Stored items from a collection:

▼

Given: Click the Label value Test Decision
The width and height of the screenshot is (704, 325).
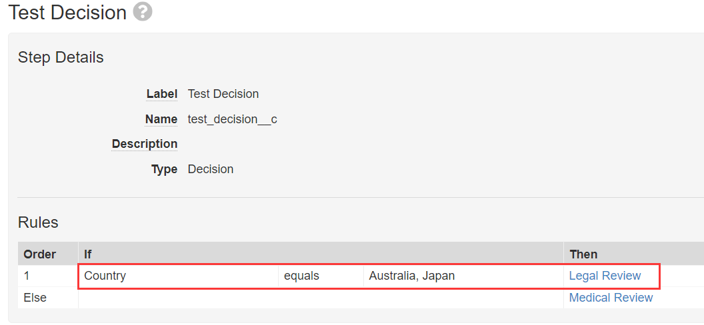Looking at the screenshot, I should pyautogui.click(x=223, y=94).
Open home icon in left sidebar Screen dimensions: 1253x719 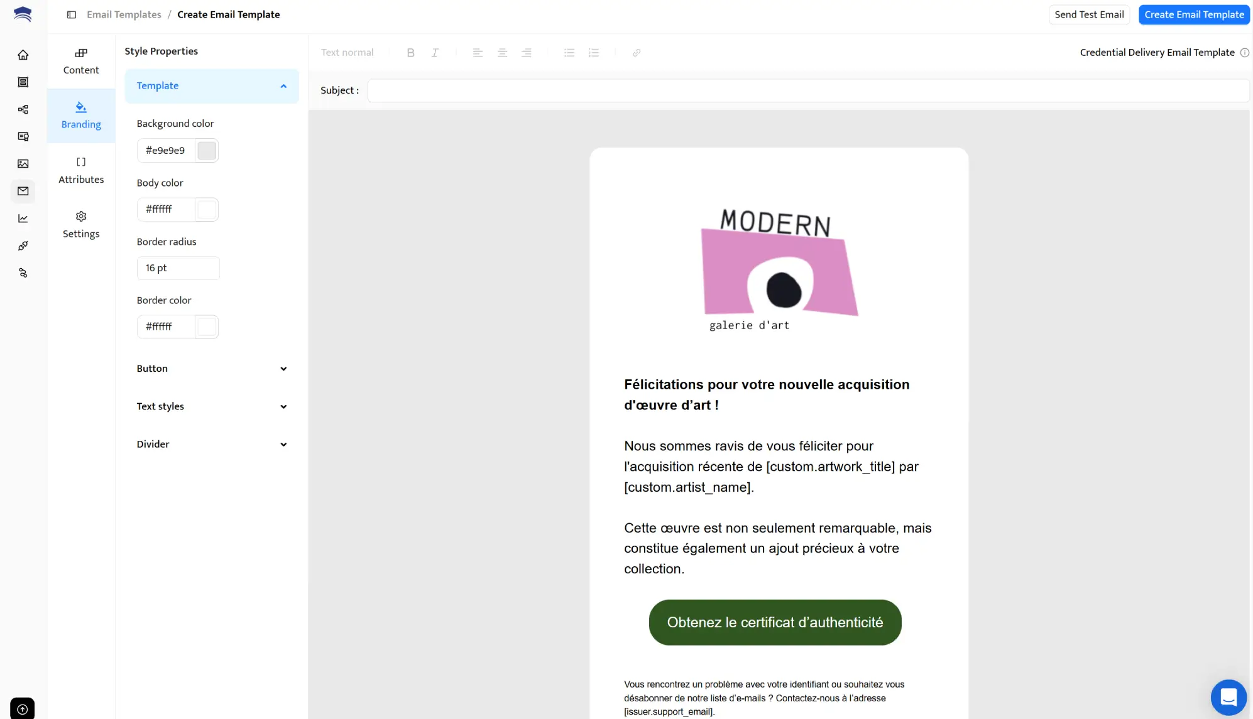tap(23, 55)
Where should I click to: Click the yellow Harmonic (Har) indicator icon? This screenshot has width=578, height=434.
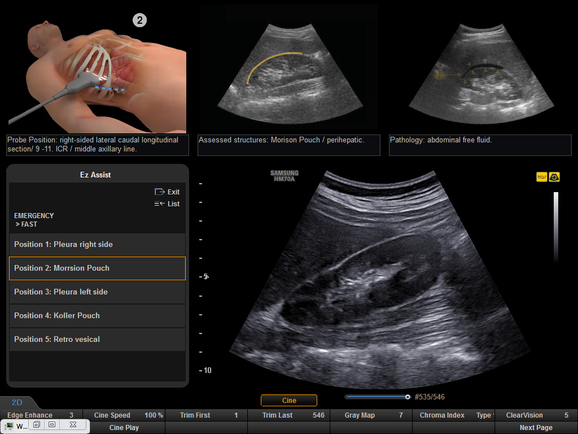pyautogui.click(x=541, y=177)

▲
▼

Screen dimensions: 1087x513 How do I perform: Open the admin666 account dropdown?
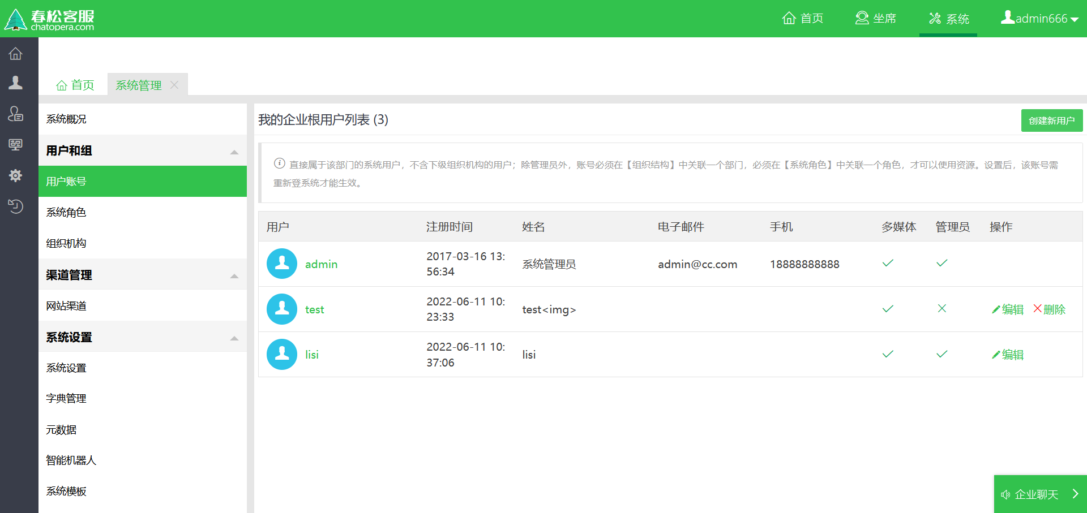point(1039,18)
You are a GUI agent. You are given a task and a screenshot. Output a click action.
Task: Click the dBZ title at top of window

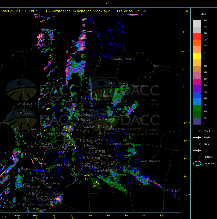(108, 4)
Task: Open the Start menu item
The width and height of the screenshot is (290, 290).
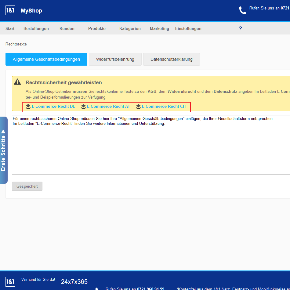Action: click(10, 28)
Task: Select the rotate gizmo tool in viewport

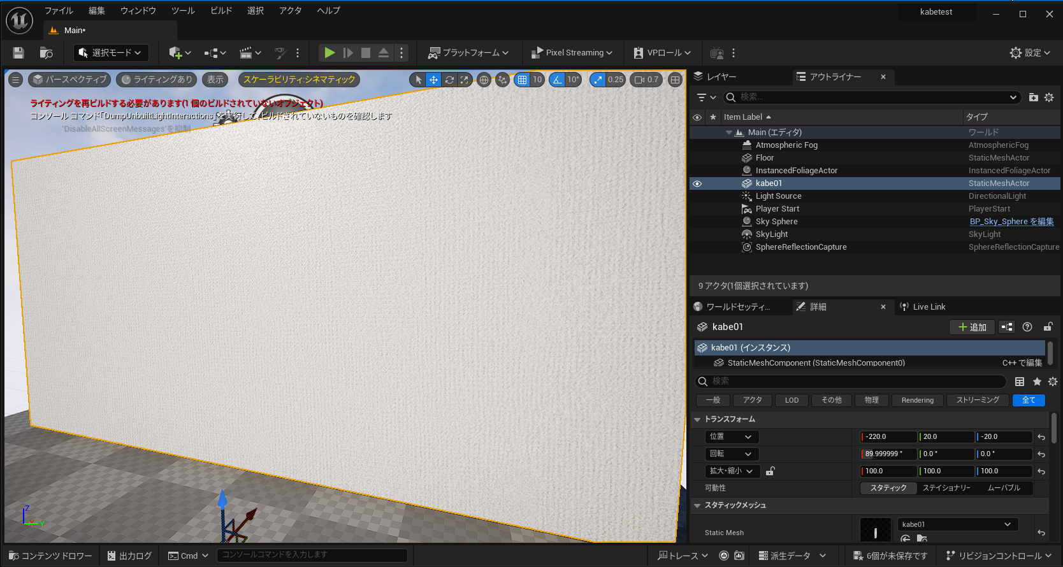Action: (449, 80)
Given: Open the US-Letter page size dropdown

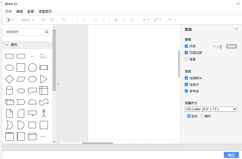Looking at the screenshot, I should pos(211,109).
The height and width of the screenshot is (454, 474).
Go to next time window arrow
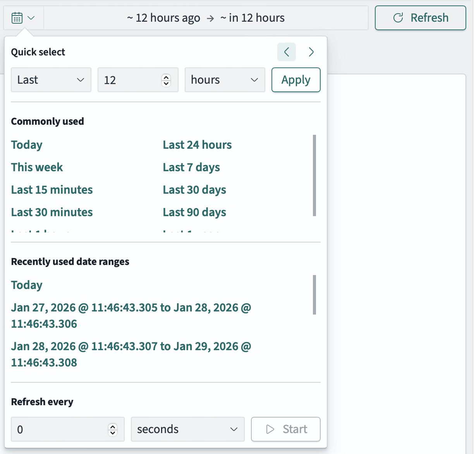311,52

▲

Exercise: Print the rows from the line with "Where should I" up to and including the line with "pyautogui.click(x=541, y=177)". Leave the pictures out.

Task solution:
Where should I click to: Click the yellow Harmonic (Har) indicator icon? This screenshot has width=578, height=434.
pyautogui.click(x=541, y=177)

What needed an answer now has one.